- _TASK REQUIREMENTS_
Show every line of the data below that contains the word "accomplish".

[begin DATA EXCERPTS]

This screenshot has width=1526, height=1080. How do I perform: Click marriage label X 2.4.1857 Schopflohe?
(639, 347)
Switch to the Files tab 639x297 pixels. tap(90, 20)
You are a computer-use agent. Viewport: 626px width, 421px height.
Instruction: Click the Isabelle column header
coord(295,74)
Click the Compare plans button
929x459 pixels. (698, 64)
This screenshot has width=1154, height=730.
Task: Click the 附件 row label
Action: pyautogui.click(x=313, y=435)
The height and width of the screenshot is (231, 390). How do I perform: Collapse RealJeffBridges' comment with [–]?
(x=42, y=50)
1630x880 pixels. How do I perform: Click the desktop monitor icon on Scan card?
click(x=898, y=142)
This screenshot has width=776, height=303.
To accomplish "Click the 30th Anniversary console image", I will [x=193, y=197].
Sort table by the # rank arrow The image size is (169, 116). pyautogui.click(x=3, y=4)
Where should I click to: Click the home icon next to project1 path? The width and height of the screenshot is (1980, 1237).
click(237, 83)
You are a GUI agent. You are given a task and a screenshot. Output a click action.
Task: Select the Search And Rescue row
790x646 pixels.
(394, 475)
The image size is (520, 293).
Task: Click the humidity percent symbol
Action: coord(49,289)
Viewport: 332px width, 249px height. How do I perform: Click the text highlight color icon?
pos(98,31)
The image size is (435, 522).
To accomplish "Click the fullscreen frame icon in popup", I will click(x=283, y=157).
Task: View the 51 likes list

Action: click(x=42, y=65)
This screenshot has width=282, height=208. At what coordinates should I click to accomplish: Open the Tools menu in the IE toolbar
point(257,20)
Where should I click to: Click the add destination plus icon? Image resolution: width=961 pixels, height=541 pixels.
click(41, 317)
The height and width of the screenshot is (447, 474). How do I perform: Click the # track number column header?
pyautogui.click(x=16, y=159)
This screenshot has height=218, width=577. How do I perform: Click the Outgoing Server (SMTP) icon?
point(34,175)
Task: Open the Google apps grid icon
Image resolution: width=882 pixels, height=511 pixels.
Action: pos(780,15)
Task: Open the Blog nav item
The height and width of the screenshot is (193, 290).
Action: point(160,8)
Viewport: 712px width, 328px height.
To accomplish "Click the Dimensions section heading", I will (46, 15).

[end DATA EXCERPTS]

- _TASK RESULT_
To accomplish "Click the 30th Anniversary console image", I will [x=193, y=197].
To accomplish "Click the fullscreen frame icon in popup", I will click(x=283, y=157).
This screenshot has width=282, height=208. At what coordinates should I click to accomplish: Open the Tools menu in the IE toolbar
To accomplish "Click the Dimensions section heading", I will (46, 15).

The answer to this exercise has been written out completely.